DATA PROVIDED
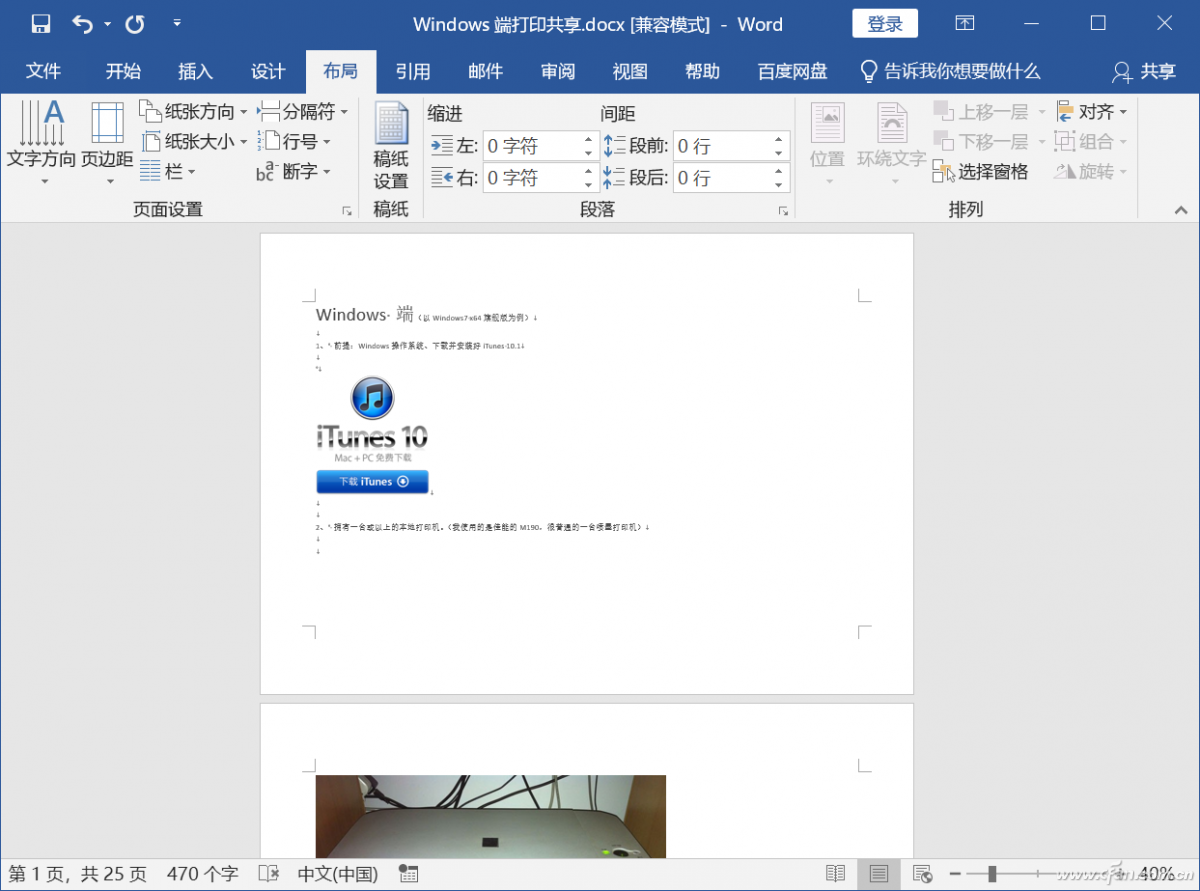Click the 共享 share button

1145,71
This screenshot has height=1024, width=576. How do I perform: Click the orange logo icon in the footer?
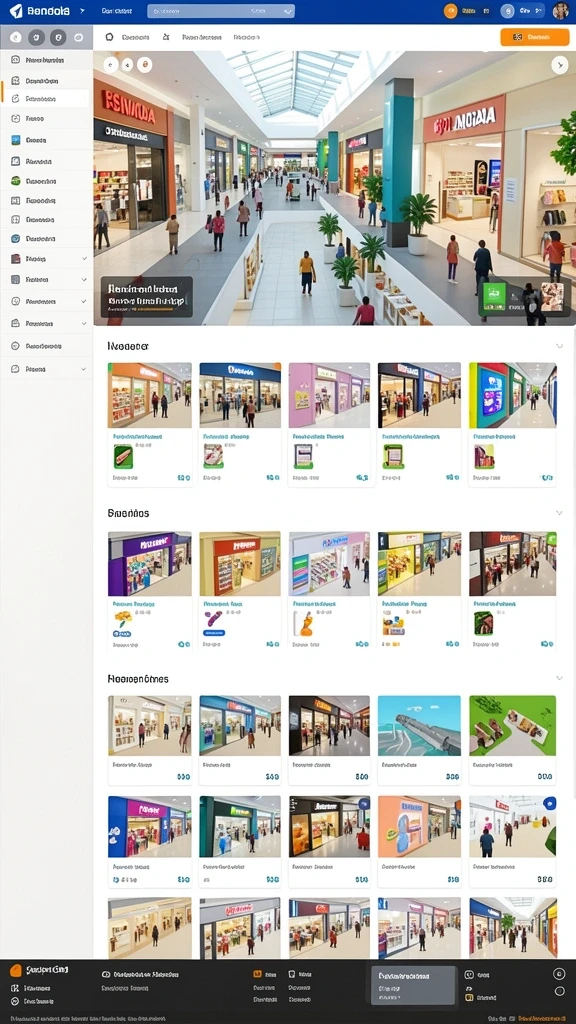pos(16,970)
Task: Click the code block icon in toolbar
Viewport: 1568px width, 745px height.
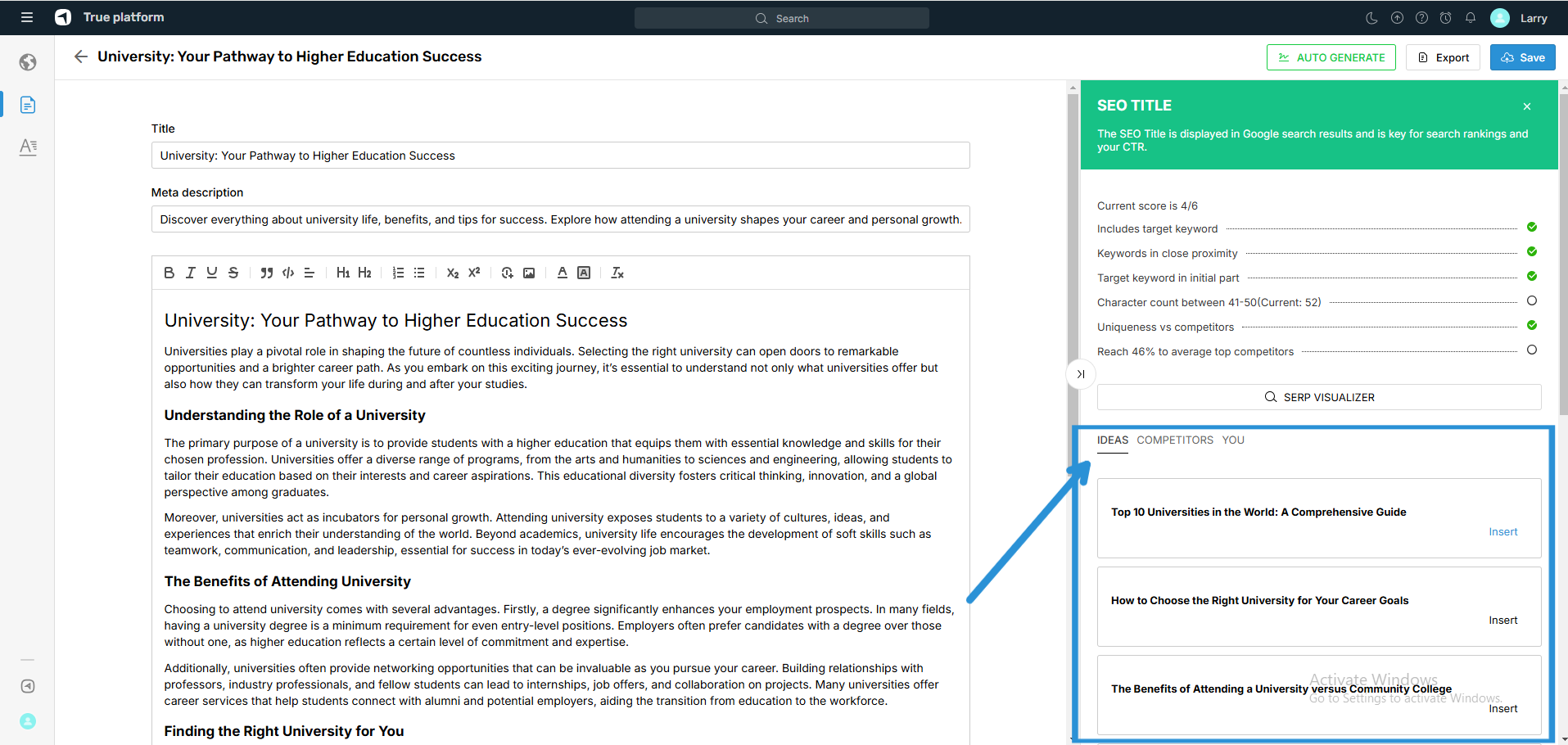Action: [288, 273]
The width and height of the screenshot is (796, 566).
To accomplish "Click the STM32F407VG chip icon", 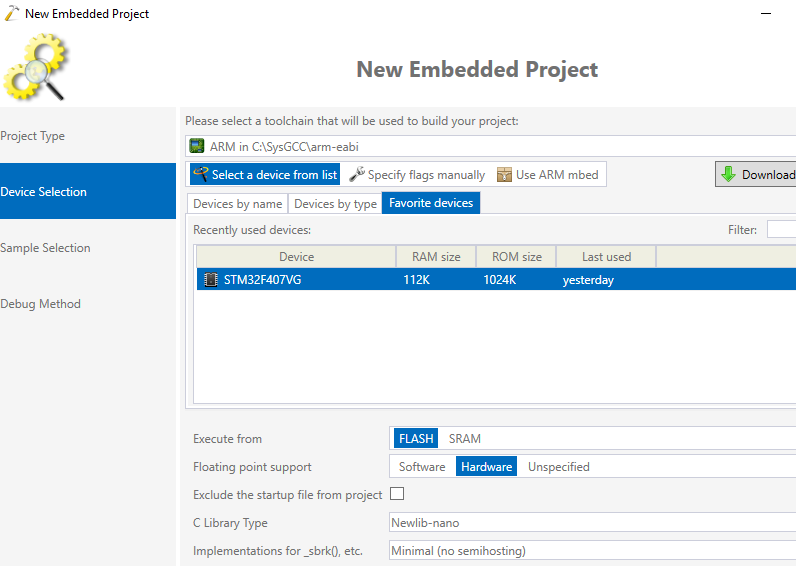I will (x=210, y=280).
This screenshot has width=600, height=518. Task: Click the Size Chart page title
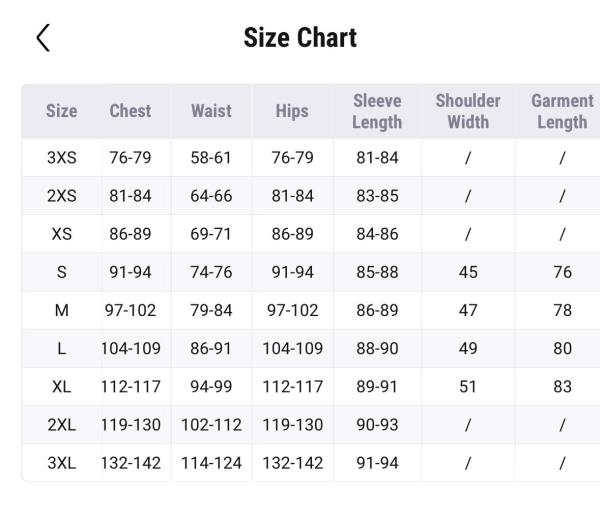click(300, 38)

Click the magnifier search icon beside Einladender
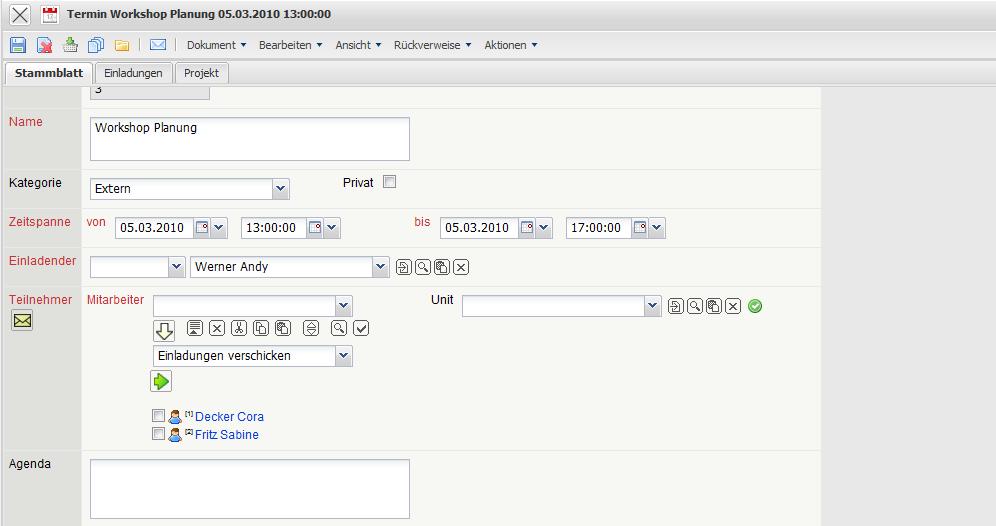(422, 267)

TASK STATEMENT
Find the line with "This screenshot has width=600, height=518." in the listing above, then write it out along with every later line through the last one, exactly, omitting pictures.

SOLUTION
This screenshot has width=600, height=518. Task: Click the Size Chart page title
click(300, 38)

Click the magnifier search icon beside Einladender
(422, 267)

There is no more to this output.